電力会社の「人間関係」に悩むあなたへ。辞める前に読んで下さい。

悩む女性社員 就職・転職

電力会社のような大会社に入社すると、いろんな奴がいますよね。
エリート意識と自己保身、加えて訳のわからない人事評価システムが原因なのでしょう。
しかも、陰湿ないじめとかが横行しますので、その鬱陶しさは誰にも理解されません。
親や友達に相談しても「良い会社に入れたのに贅沢」とか言われ一蹴ですよね。
なんとなく理解できるような気がします。

基本、「無視」して「自分に降りかかる火の粉だけは振り払う」ということですが、解決策は最後にお伝えします。
ただ絶対に忘れてもらっては困ることが一点あります。

今は自分や周りのことで精一杯だと思いますが、落ち着いて熟慮できるようになってからで結構ですので思い返してみてください。
この後詳細にご説明しますが、あなたが今お感じになっているような人間関係や雰囲気が会社のどうしようもない「企業体質」を形成していること。
会社のトップで、社の意思決定をする人間の考え方が、あなたの上司や周りにまで影響しているかもしれないことです。
そのことは何度か触れました。

課題 1 - エントリの先頭から「Action: pos(44,29)」を含む行までを、その行も含めて、「行番号」と「内容」の2列のMarkdown表にしてください。空行は除いてください。

[データセットの行]
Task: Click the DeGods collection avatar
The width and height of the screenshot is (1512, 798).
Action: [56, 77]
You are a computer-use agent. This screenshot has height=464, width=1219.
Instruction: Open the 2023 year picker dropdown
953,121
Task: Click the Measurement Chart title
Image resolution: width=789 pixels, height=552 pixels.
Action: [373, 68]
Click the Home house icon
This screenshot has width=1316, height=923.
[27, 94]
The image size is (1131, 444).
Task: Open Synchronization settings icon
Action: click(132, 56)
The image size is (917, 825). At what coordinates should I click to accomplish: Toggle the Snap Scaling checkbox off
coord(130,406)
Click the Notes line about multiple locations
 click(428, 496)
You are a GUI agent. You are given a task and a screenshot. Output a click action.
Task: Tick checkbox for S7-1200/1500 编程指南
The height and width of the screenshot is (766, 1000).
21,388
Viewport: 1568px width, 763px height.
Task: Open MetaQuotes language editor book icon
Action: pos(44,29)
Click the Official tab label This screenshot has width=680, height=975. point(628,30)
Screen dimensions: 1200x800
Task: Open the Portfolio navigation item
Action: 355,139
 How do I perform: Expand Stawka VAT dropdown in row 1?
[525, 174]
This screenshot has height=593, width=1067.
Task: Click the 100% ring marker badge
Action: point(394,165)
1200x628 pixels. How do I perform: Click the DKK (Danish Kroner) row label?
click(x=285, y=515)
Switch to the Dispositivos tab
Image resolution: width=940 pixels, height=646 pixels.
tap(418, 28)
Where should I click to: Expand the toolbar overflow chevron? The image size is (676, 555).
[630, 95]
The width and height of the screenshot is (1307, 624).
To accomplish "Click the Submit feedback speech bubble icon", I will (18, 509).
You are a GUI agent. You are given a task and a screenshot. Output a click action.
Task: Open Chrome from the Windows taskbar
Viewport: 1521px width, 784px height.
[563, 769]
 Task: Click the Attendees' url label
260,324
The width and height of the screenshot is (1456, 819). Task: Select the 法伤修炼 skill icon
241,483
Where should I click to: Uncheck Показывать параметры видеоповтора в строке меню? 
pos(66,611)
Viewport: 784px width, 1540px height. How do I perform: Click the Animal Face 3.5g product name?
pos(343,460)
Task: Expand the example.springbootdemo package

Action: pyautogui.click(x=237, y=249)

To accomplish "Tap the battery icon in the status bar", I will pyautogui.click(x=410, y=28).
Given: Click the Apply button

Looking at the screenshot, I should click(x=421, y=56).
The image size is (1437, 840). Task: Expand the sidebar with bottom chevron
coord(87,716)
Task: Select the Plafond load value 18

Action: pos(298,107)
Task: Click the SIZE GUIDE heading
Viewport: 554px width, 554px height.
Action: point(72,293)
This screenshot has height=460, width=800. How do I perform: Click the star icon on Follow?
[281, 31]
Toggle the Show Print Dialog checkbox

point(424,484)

課題 2 - ページ抜粋の「電力会社の「人間関係」に悩むあなたへ。辞める前に読んで下さい。」から「しかも、陰湿ないじめとかが横行しますので、その鬱陶しさは誰にも理解されません。」までを、一字一句変えずに書き写してください。

解答全文 1 -
| 行番号 | 内容 |
|---|---|
| 1 | Task: Click the DeGods collection avatar |
| 2 | The width and height of the screenshot is (1512, 798). |
| 3 | Action: [56, 77] |
| 4 | You are a computer-use agent. This screenshot has height=464, width=1219. |
| 5 | Instruction: Open the 2023 year picker dropdown |
| 6 | 953,121 |
| 7 | Task: Click the Measurement Chart title |
| 8 | Image resolution: width=789 pixels, height=552 pixels. |
| 9 | Action: [373, 68] |
| 10 | Click the Home house icon |
| 11 | This screenshot has width=1316, height=923. |
| 12 | [27, 94] |
| 13 | The image size is (1131, 444). |
| 14 | Task: Open Synchronization settings icon |
| 15 | Action: click(132, 56) |
| 16 | The image size is (917, 825). At what coordinates should I click to accomplish: Toggle the Snap Scaling checkbox off |
| 17 | coord(130,406) |
| 18 | Click the Notes line about multiple locations |
| 19 |  click(428, 496) |
| 20 | You are a GUI agent. You are given a task and a screenshot. Output a click action. |
| 21 | Task: Tick checkbox for S7-1200/1500 编程指南 |
| 22 | The height and width of the screenshot is (766, 1000). |
| 23 | 21,388 |
| 24 | Viewport: 1568px width, 763px height. |
| 25 | Task: Open MetaQuotes language editor book icon |
| 26 | Action: pos(44,29) |

解答全文 2 -
電力会社の「人間関係」に悩むあなたへ。辞める前に読んで下さい。

悩む女性社員 就職・転職

電力会社のような大会社に入社すると、いろんな奴がいますよね。
エリート意識と自己保身、加えて訳のわからない人事評価システムが原因なのでしょう。
しかも、陰湿ないじめとかが横行しますので、その鬱陶しさは誰にも理解されません。